Although he bears a strong northern European appearance, the 31 year-old Kapoor says he was always more than accepted by the Indian community. "I was co-president of the Bollywood club in high school. We'd have curry nights. Nothing ever seemed out of the norm: not at the dances, not at the parties, not at the family reunions. Although my uncle Sirajoul did always call me 'Whitey' I thought it was just a fun nickname, you know like 'Shorty' or 'Tiny.' I guess I won't make that same mistake again."

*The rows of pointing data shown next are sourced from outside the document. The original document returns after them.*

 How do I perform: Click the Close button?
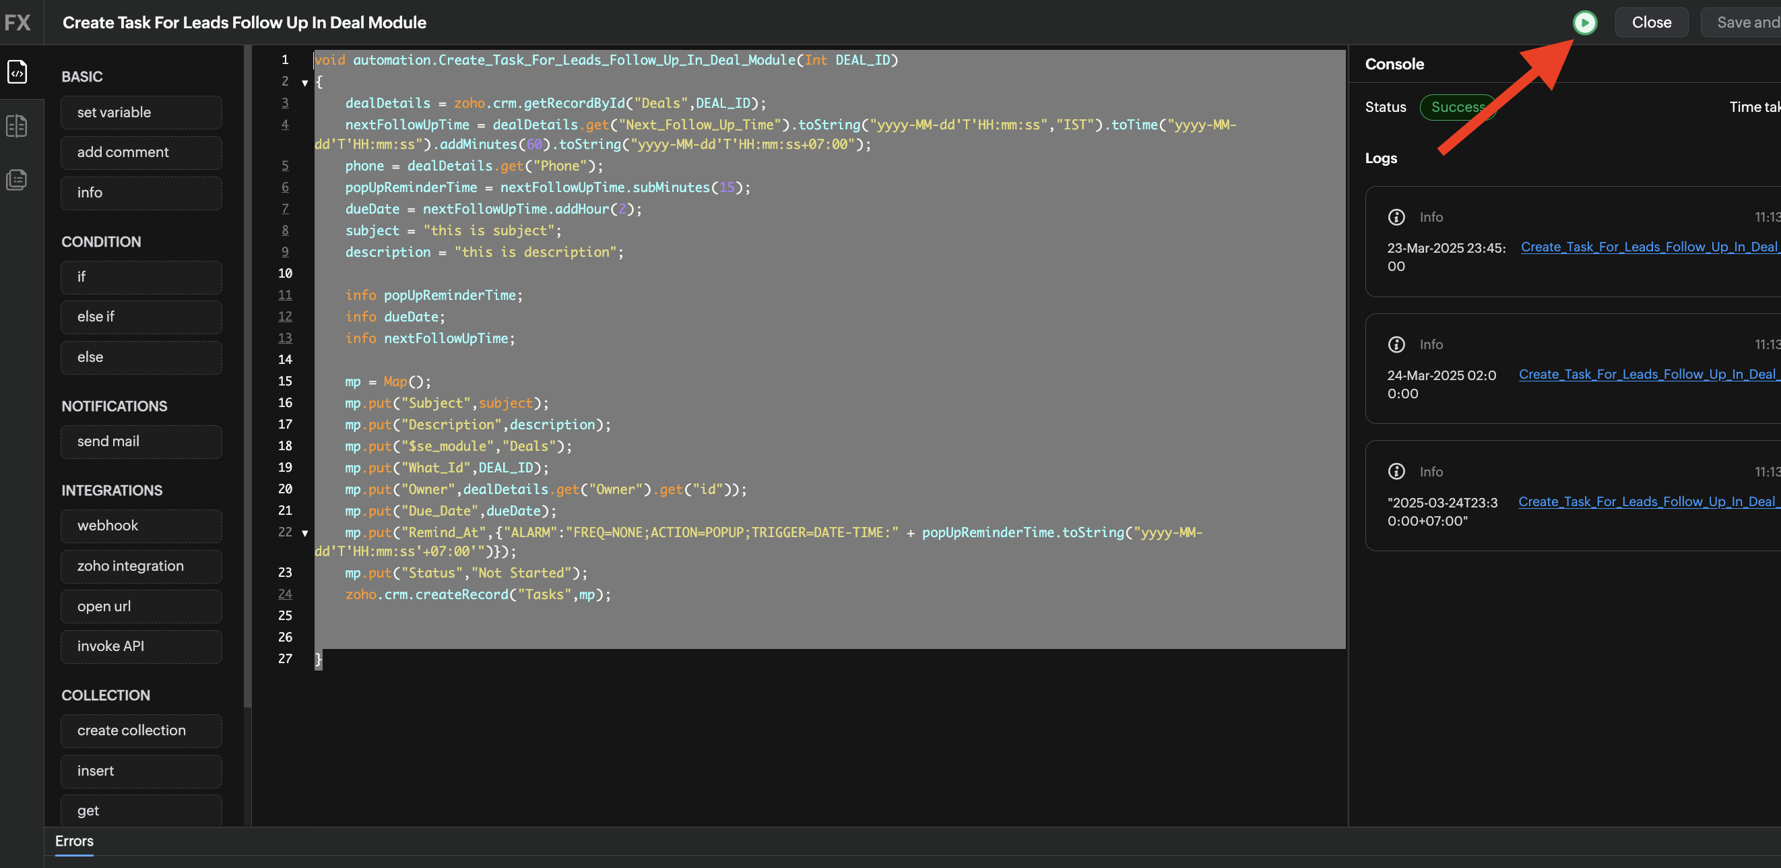(1651, 23)
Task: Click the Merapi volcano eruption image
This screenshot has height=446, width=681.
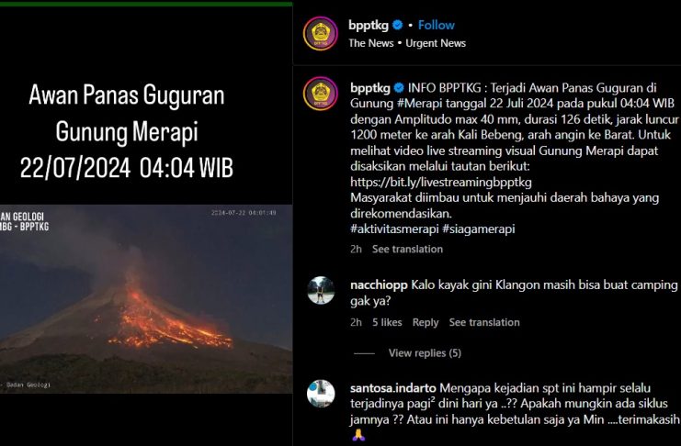Action: point(146,299)
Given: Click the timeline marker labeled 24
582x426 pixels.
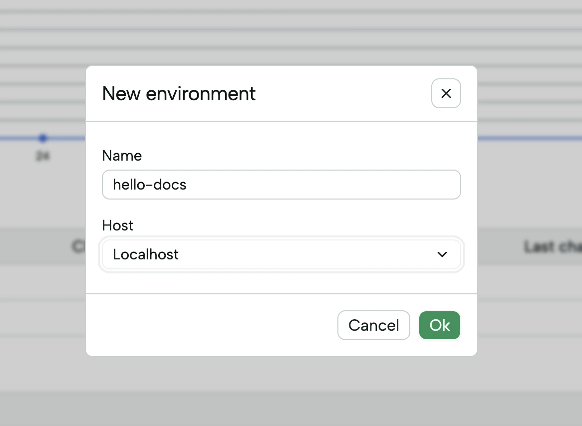Looking at the screenshot, I should point(43,156).
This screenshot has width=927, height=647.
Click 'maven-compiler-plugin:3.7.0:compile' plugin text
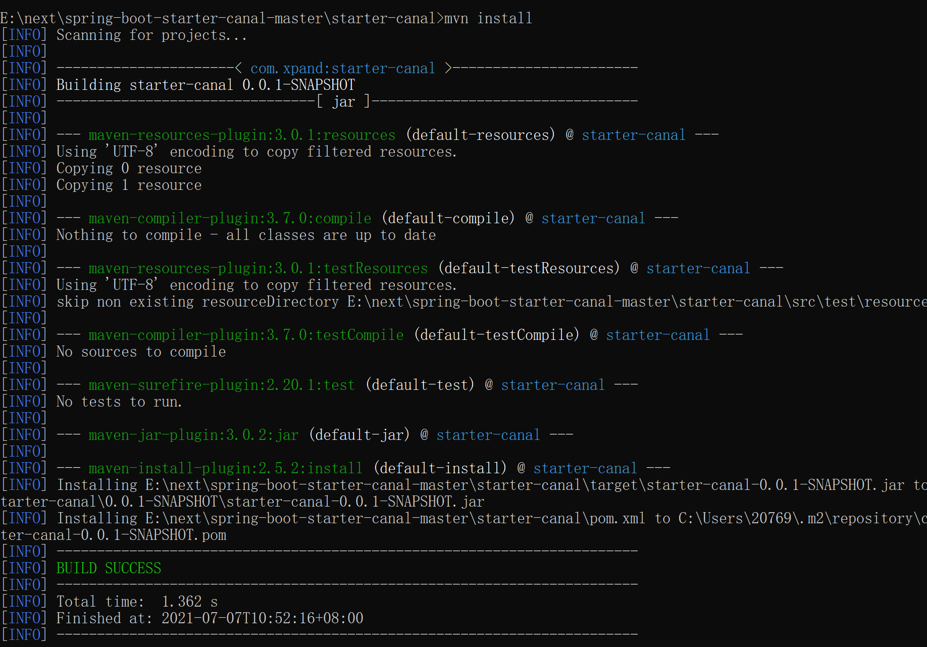[x=230, y=219]
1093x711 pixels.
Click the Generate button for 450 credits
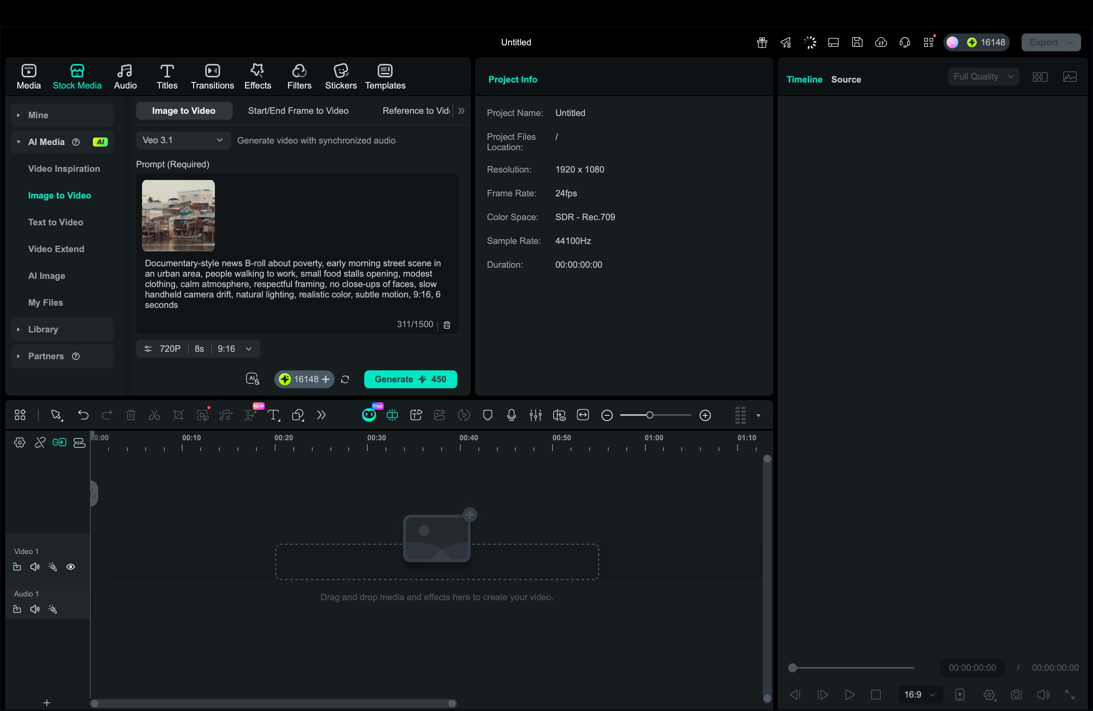[x=410, y=379]
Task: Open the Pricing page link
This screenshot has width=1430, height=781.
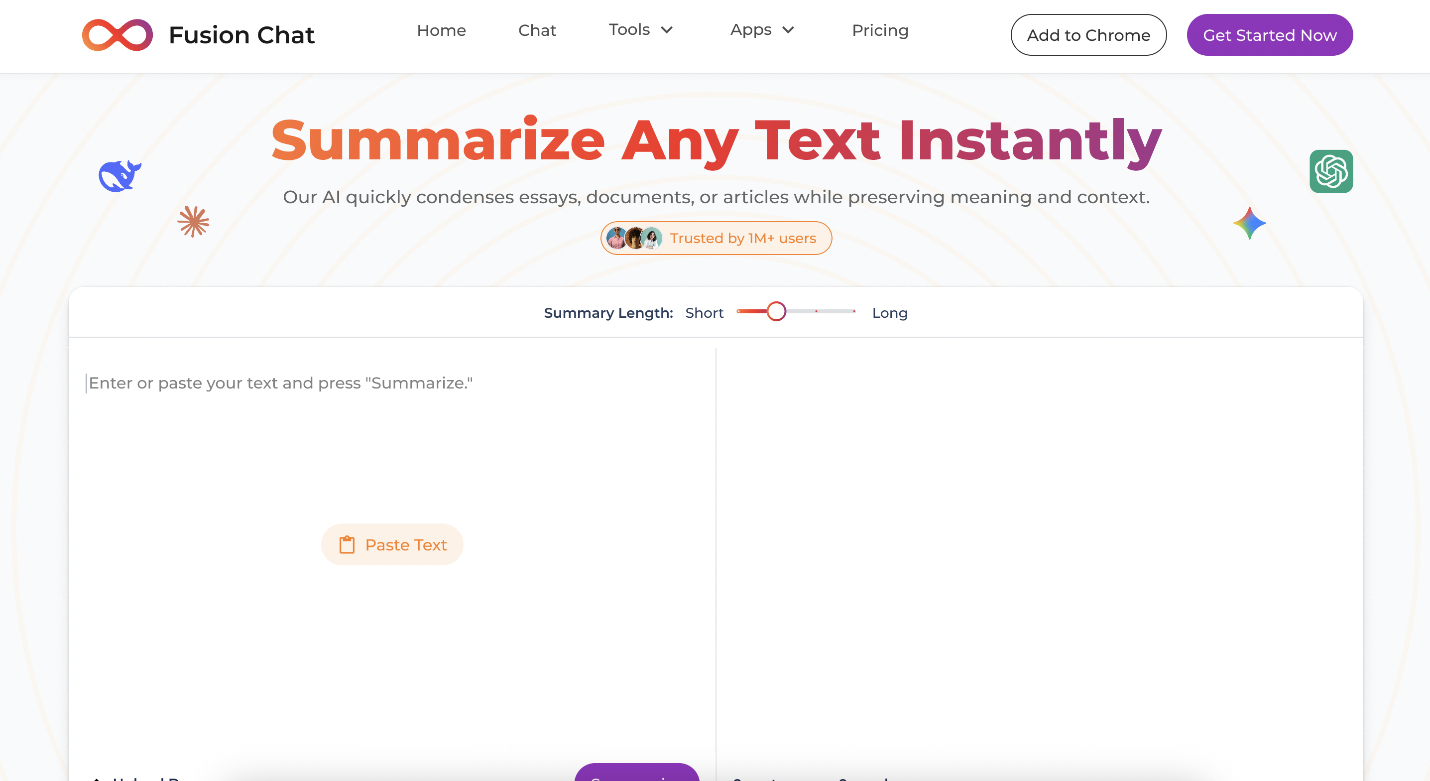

For his part, Kapoor appreciates the support of his friends. According to his account, each of the men stopped their game of dominoes and offered condolences when he got the news. "When I told the guys they could tell I was pretty shaken up and Joe just popped up from the table and gave me a beer ... you can't buy friends like that."
Camozzi says it's all part of friendship. "I gave him a Newcastle Brown Ale. We're guys, that's what you do when you get some bad news: have a beer and think about it."
"The beer was good. Although I still do have a bitter taste in my mouth from getting that call. I don't know if I'll ever really get over that." Kapoor added.
Back at his apartment, Kapoor stands over the stove preparing a meal. An avid home cook who attended both the East Indian Club for Boys and Punjabi Pals Summer Cooking and Cuisine Camp throughout his childhood, he is still left with a lot of questions. "I still wonder how they managed to keep it from me for so many years, I mean I really had no idea. I wonder what else they haven't told me. Like maybe they actually all hate my food or something."